EML4-ALK is a genetic mutation representing the fusion of the echinoderm microtubule-associated  protein-like 4 (EML4) and ALK genes.[2]   It is estimated that 2-7% of patients with NSCLC have EML4-ALK mutations, representing about 10,000 patients in the United States alone.[3]   Patients expressing EML4-ALK mutations are resistant to treatment with currently available growth factor receptor inhibitors (ie. Tarceva®, erlotinib), however, it has been shown in clinical trials that treatment with crizotinib (an ALK inhibitor) has improved response rates to nearly 60% of patients, compared to ~10% of patients treated with second line chemotherapy.[2]   

One of the challenges facing practitioners had been that no standard FDA-approved test for detecting EML4-ALK mutations was available per the NCCN guidelines for NSCLC.  Now with the new FDA approval of the Vysis ALK Break Apart FISH Probe kit as a companion test, providers will now have a gold-standard tool to use in determining patient qualification for this new medication.
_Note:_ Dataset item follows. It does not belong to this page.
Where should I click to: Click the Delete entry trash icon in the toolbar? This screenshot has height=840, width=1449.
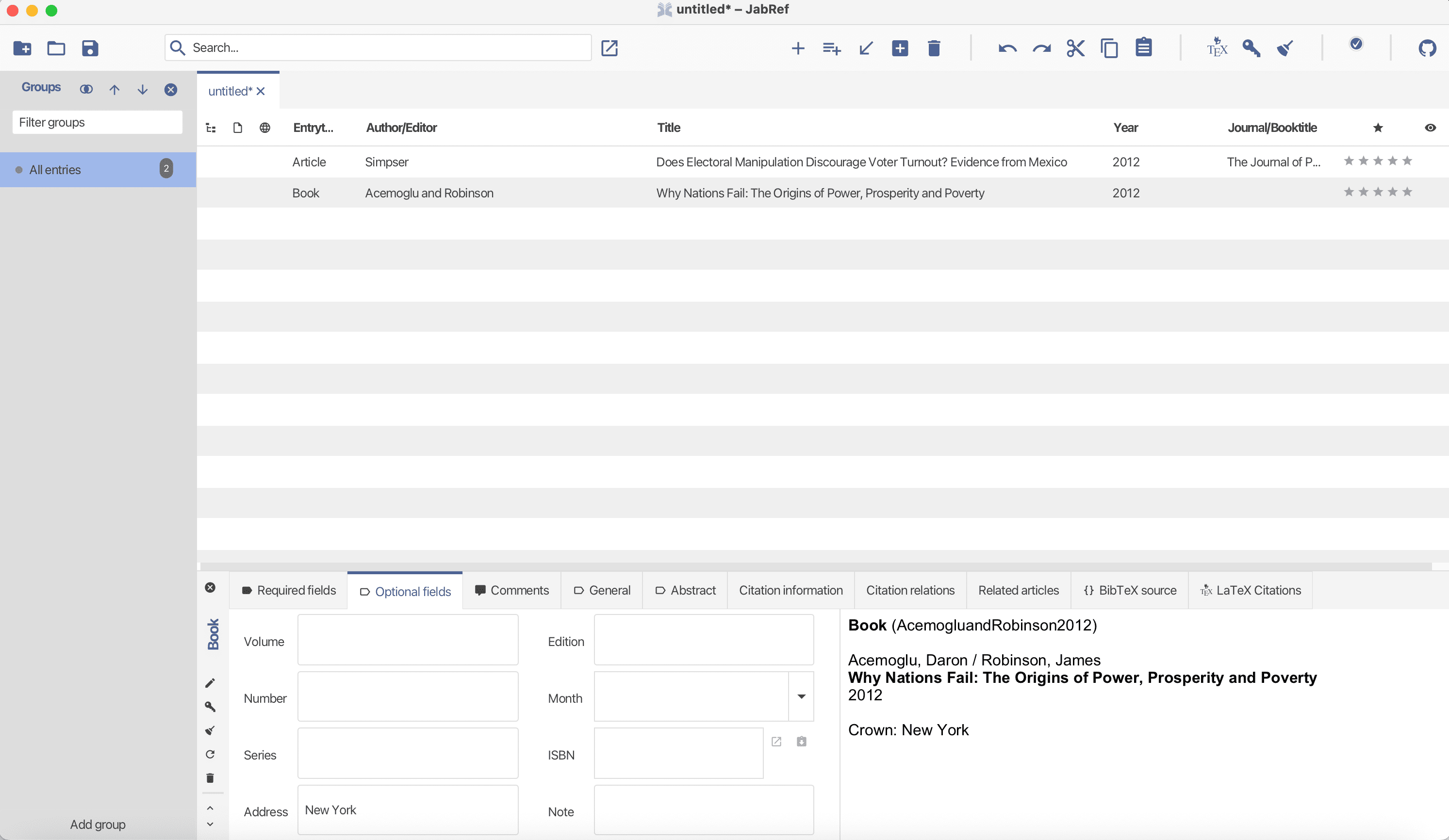coord(934,48)
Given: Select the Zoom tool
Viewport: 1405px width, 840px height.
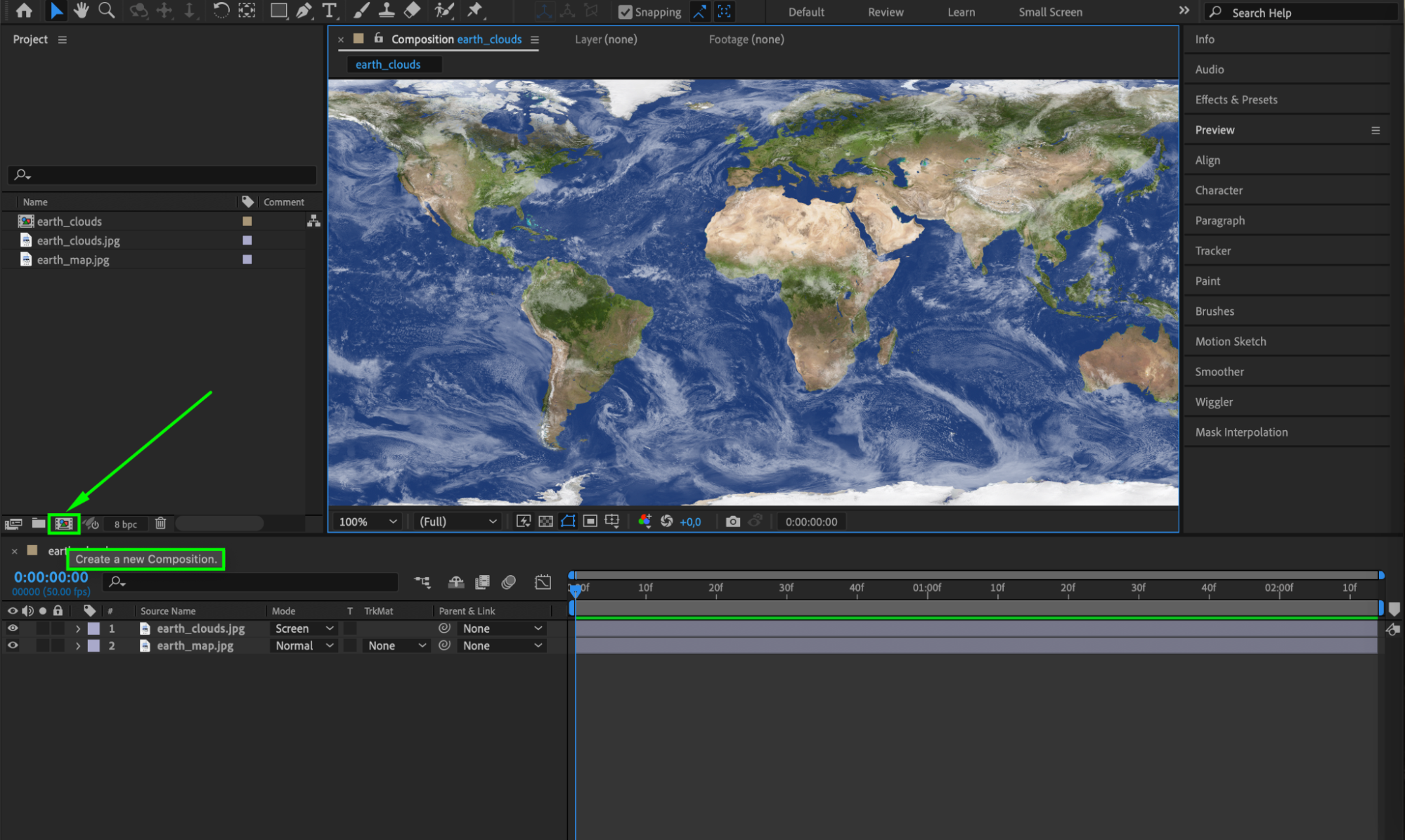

One of the issues that will certainly arise is the cost of targeted therapies.  It is estimated that treatment with Xalkori will cost roughly $9600/month.[4]   This is far out of the financial reach of the vast majority of patients, although Pfizer is currently offering a patient assistance program for uninsured or underinsured patients which may help a greater number of patients have access to the drug.  The high cost associated with this new drug is not unique, either.  The previously mentioned Zelboraf comes with its own steep price tag of $56,400 for a 6-month course of treatment.[5]   Even considering planned patient assistance programs, it is clear that these new, innovative genomic-based targeted therapies will come at a significant cost, making accessibility to the general population limited at best.  While these therapies surely represent advances in our understanding of the role of genomics in providing patient-specific therapy, only time will tell if the benefits will outweigh the costs enough to continue advancing medicine in this direction.



1.       FDA news release.  FDA Approves Xalkori with companion diagnostic for a type of late-stage lung cancer.  Found at:  Accessed 30 August 2011.

2.       NCCN Clinical Practice Guidelines in Oncology:  Non-Small-Cell Lung Cancer.  Found at:  Accessed 30 August 2011.

3.       Kwak E, et al.  Anaplastic Lymphoma Kinase Inhibition in Non-Small-Cell Lung Cancer.  NEJM; 363:1693-1703. 28 October 2010.  Found at:  Accessed 30 August 2011.

4.       ALK Inhibitor Xalkori FDA-Approved:  New Era, with New Challenges.  Global Resource for Advancing Cancer Education.  Found at:  Accessed 30 August 2011.

5.       US FDA approves Roche skin cancer drug Zelboraf.  Thomson Reuters.  Found at:  Accessed 30 August 2011.